Here's to You, Here's to Me: Theater goes to the bar
March 16-April 2
Continuing to experiment with genre and space, Kickshaw Theatre presents its newest unconventional Lab production, Here's to You, Here's to Me. As a follow-up to the company's summer 2016 exploration of laughter and comedy in Technology, In the Flesh, this season's show has revelry as its core subject and will take place at three different area watering holes with merriment at their own cores: Heidelberg's Club Above, Arbor Brewing Co. Brewpub, and Agave Tequila Bar (formerly Sabor Latino).
This original work features professional actors who immerse guests in the ritual of toasting. Their theatrical tools in this pop-up experience are song, dance, and storytelling as well as improvisation. A casual theatergoer or regular bar patron might be a hair uncomfortable as this artist corps breaks down the fourth wall, using elements of the venue around them to connect with audiences. But ideally, these venues become comfortable vessels for conveying familiar doses of fun.
Shows run 30 minutes each and are venue-specific in timing and accessibility. Drink purchases aren't required by patrons, but certainly serve to enhance the ambience.
Schedule and ticket details are available here.

Kids' art events: Celebrate Youth Art Month
March 11 and 12

As proclaimed by the National Art Education Association, March is Youth Art Month. It's a time for adults to reflect on the foundation elementary school teachers laid for their creative lives, or to consider making an investment in laying such a foundation for today's youth.
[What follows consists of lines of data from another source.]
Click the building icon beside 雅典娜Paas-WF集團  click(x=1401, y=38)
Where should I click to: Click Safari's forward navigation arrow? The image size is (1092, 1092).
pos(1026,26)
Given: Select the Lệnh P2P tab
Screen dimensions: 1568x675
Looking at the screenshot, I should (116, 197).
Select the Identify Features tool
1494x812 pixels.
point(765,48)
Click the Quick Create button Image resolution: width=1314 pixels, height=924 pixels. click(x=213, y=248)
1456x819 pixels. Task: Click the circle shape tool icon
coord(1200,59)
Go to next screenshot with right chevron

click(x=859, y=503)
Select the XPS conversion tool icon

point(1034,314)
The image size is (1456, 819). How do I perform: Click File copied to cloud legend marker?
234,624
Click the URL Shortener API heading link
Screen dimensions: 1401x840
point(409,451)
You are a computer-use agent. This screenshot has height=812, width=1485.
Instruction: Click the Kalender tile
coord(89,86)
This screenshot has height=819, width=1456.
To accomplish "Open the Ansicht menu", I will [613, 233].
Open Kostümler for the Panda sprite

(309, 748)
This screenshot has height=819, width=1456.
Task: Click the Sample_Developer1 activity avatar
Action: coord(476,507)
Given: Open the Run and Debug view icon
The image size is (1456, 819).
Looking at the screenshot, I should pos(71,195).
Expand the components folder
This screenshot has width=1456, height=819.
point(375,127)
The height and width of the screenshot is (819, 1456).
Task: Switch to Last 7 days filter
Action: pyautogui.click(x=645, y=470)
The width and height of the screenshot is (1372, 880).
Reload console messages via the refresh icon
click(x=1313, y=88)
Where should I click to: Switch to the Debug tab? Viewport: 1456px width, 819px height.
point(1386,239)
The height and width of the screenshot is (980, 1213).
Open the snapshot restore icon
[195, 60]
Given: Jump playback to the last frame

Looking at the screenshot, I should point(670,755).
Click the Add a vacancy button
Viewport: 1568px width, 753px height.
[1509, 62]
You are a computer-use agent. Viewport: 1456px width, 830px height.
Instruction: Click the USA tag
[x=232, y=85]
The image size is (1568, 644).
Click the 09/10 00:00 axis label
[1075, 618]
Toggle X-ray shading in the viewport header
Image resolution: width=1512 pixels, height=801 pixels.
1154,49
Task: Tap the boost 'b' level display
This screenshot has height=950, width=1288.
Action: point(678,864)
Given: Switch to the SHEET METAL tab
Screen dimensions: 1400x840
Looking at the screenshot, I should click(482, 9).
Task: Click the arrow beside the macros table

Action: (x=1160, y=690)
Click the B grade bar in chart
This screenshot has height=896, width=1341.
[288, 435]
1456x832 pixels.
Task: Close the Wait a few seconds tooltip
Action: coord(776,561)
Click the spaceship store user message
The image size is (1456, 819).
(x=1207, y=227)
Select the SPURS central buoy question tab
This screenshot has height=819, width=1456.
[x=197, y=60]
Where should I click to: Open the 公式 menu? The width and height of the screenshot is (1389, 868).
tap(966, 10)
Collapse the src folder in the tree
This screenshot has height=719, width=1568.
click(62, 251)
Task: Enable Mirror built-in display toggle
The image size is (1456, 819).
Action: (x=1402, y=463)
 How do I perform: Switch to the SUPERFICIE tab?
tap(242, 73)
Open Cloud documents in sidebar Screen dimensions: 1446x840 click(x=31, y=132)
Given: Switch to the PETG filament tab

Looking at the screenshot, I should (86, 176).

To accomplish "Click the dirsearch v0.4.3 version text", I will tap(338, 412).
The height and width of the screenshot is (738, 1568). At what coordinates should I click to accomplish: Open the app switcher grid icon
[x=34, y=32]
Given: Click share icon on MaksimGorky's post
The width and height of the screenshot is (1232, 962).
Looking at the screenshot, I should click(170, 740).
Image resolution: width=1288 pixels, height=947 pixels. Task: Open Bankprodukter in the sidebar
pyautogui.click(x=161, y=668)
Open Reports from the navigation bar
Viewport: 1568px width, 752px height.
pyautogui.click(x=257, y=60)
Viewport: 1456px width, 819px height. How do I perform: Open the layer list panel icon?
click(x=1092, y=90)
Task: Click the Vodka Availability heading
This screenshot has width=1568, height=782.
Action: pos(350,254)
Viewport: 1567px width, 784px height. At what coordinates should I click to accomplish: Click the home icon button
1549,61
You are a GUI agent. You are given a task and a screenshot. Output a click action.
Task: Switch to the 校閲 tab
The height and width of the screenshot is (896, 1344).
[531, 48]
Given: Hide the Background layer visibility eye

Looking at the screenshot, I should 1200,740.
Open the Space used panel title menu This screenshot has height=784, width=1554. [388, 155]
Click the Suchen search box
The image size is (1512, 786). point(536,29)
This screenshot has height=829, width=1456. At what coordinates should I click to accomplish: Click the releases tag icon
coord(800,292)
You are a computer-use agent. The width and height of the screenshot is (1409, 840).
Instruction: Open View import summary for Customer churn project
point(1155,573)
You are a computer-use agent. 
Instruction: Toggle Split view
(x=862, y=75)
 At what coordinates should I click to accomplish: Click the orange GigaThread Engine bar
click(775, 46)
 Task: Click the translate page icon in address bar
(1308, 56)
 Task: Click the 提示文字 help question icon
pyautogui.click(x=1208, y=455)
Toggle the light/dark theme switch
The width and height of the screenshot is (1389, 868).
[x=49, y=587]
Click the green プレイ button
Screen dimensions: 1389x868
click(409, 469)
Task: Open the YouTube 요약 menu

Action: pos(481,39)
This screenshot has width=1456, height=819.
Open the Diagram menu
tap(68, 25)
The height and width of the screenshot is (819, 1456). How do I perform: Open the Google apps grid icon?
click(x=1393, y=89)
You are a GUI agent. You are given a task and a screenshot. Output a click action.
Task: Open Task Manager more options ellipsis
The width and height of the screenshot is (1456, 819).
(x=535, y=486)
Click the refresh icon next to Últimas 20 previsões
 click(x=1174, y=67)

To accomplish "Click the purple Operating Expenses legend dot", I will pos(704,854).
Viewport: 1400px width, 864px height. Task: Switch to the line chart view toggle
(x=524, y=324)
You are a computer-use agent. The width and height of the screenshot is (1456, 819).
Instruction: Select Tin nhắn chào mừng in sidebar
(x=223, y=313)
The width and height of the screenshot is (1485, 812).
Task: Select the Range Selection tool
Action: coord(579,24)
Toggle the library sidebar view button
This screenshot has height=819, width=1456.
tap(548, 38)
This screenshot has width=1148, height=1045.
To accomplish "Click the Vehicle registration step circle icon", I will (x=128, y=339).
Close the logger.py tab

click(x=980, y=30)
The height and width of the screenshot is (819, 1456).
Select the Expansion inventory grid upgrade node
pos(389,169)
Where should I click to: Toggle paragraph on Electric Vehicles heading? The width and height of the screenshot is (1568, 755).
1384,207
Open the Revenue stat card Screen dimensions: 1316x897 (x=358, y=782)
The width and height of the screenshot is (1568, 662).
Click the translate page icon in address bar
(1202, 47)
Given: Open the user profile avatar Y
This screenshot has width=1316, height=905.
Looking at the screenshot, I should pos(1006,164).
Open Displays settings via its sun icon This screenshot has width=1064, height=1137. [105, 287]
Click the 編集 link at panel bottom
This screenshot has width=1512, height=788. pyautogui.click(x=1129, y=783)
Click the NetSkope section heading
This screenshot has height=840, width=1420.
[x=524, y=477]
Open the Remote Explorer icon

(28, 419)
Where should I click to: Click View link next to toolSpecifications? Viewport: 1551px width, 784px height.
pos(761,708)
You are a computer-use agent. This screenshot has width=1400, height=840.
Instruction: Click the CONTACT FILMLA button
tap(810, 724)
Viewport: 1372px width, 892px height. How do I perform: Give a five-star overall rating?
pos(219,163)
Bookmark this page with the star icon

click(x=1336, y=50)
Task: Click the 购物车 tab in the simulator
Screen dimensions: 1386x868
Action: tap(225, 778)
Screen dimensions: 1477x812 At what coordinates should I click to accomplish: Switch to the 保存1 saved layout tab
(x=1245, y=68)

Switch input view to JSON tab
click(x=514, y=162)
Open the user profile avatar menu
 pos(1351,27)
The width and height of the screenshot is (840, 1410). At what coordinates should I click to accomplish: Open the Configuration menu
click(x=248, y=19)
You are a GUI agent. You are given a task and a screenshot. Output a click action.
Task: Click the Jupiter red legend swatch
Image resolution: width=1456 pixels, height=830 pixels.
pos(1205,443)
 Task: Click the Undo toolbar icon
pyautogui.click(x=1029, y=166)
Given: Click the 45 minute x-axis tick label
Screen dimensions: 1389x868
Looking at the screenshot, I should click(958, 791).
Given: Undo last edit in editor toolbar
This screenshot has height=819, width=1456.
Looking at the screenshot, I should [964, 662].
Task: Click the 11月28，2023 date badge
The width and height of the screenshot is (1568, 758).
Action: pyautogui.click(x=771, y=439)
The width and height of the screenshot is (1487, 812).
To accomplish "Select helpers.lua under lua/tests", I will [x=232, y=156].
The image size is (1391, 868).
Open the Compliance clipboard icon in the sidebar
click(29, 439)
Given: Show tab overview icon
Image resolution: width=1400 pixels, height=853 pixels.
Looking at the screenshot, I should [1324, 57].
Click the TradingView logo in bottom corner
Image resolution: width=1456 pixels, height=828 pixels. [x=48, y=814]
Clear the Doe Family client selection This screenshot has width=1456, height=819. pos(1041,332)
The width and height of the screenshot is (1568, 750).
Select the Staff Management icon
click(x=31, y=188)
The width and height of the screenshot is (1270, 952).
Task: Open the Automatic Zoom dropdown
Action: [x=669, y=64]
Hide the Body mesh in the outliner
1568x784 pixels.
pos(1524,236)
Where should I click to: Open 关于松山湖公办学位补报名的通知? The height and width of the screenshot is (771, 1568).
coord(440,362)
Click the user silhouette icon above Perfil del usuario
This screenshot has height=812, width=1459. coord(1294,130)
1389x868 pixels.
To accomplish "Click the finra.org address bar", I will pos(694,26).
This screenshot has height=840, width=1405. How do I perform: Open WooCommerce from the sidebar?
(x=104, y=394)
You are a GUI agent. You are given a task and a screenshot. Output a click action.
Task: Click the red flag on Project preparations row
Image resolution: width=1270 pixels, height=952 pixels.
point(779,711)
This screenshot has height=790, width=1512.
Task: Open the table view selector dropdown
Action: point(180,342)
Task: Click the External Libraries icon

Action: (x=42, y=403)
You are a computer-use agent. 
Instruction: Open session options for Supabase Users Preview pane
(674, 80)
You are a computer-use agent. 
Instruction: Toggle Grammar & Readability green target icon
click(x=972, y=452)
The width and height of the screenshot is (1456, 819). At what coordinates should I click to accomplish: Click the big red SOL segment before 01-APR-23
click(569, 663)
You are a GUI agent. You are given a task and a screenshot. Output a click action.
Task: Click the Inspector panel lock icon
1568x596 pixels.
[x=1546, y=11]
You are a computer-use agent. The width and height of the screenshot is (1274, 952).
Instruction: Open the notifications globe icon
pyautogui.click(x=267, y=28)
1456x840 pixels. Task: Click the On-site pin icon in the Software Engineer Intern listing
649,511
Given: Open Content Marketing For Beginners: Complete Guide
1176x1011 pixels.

Touching on the latter point of inspiring youth (and touching the youthful side of adults), area organizations are offering programs that give children fun outlets for ideas and energy.
FLY Children's Art Center encourages and allows youth to simultaneously think big and small during their Diorama-o-Rama workshop on March 11 from 1-3 p.m. in Riverside Art Center's Off Center Gallery. With activities empowering youth to create miniature worlds of their own using various art tools and supplies, this creativity lab might pique a precociousness gloriously impossible to restrain.
More and more the Ann Arbor District Library (AADL) is expanding its role as an accessible community space designed for growth and learning. While families can check out a Sizzix Big Shot die-cutting kit or take a Wacom pen and touch tablet home on loan to tinker with, they can also spend a weekend afternoon with AADL's Drawing for Youth program series. Free instructor-led drawing classes include themes like Create a Kingdom: Mapmaking, Giving Tree Pen and Ink Drawings, and Escher Tessellations. On March 12 from 1-2 p.m. the downtown branch hosts a session called The Art of the Doodle.
Both the FLY and AADL activities are free, family-friendly, and do not require pre-registration. 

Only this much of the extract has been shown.